Exercise requirements: Copy, without a single change, each line from the one that holds "Instruction: Click View All Photos link" to the bottom of the entries below, and drop any pictures.
- Opening Delimiter -
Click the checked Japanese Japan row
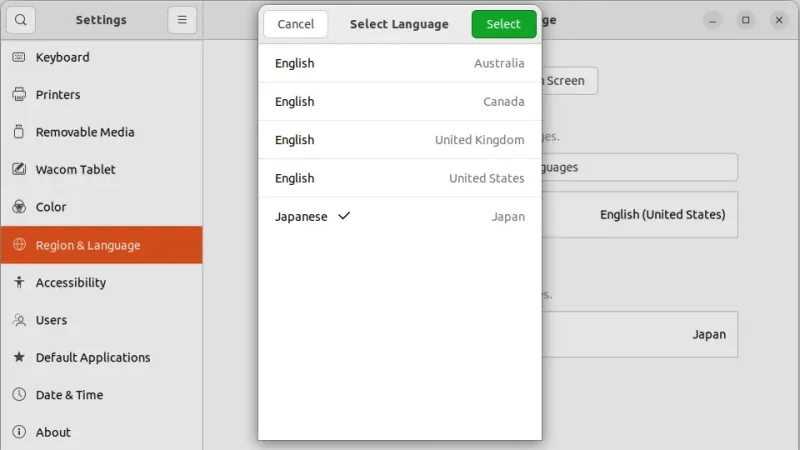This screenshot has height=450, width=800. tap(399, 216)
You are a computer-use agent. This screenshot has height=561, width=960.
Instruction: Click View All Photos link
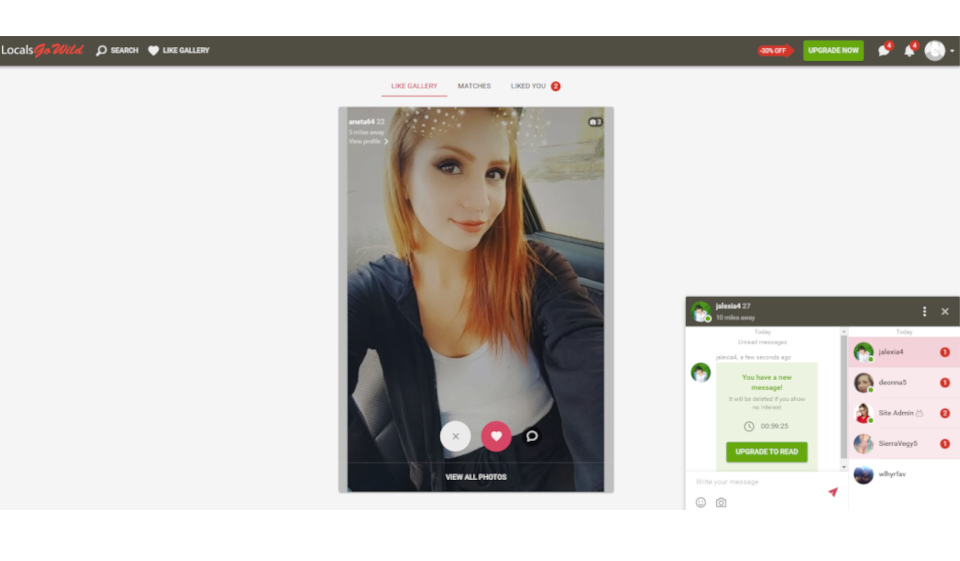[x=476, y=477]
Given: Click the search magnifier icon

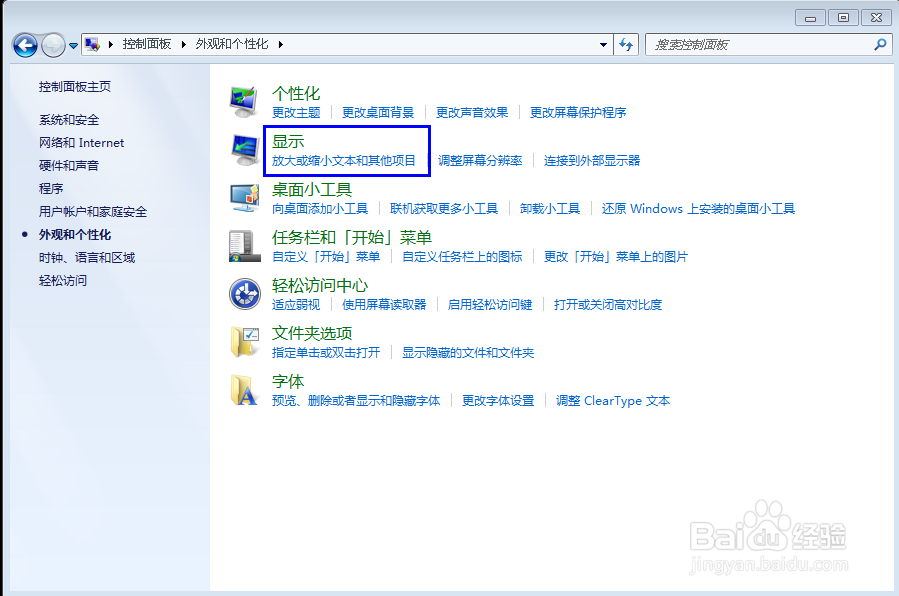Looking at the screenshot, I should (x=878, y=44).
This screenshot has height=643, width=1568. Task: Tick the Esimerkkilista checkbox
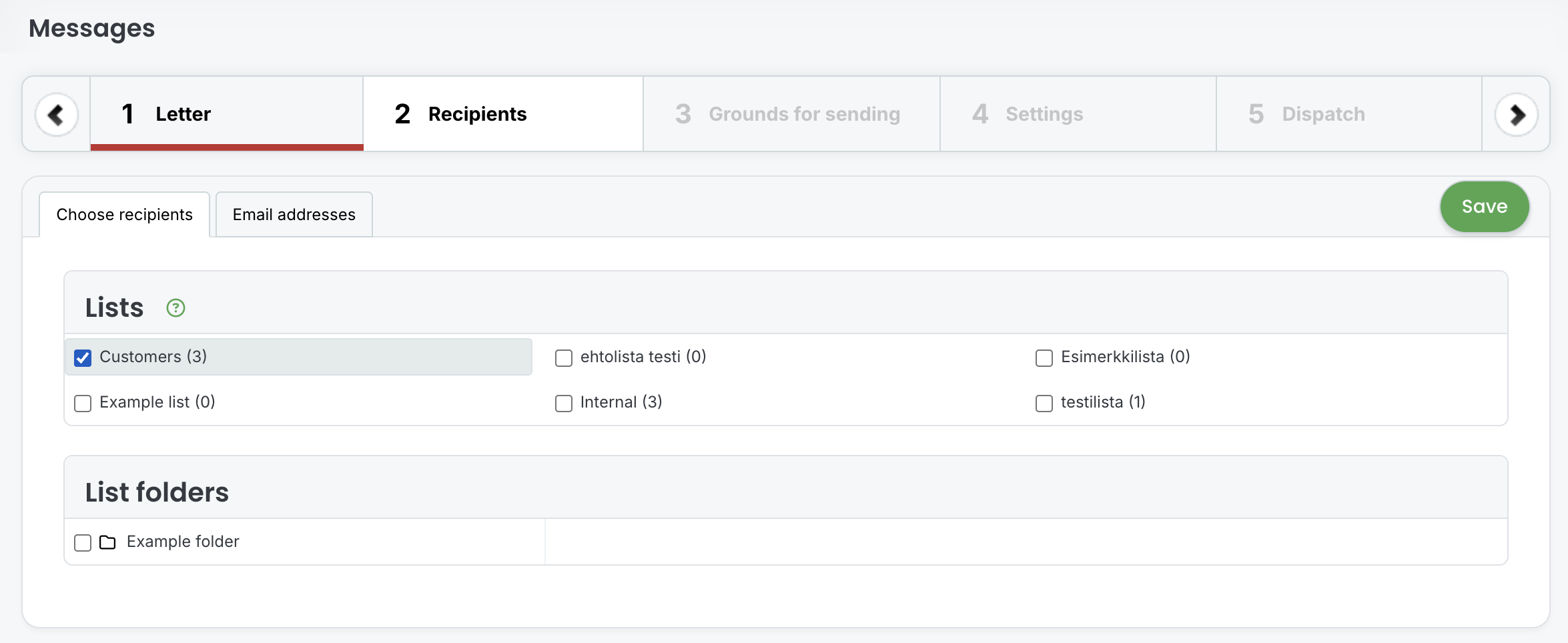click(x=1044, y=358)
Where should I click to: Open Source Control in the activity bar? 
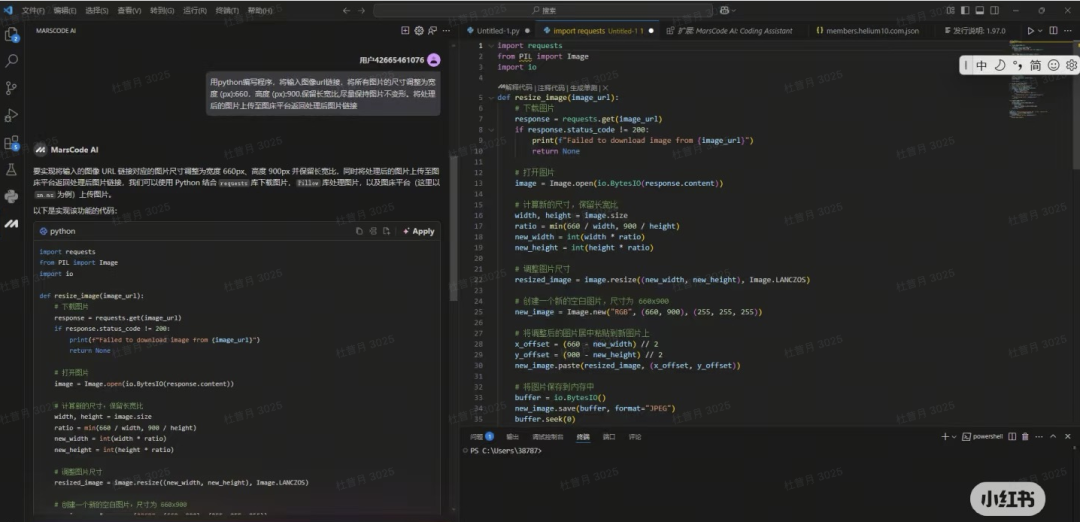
- Closing Delimiter -
Task output:
Instruction: Click View All Photos link
[x=476, y=477]
Given: Click the search magnifier icon

Looking at the screenshot, I should (x=878, y=44).
This screenshot has height=643, width=1568. Task: Tick the Esimerkkilista checkbox
click(x=1044, y=358)
Where should I click to: Open Source Control in the activity bar? 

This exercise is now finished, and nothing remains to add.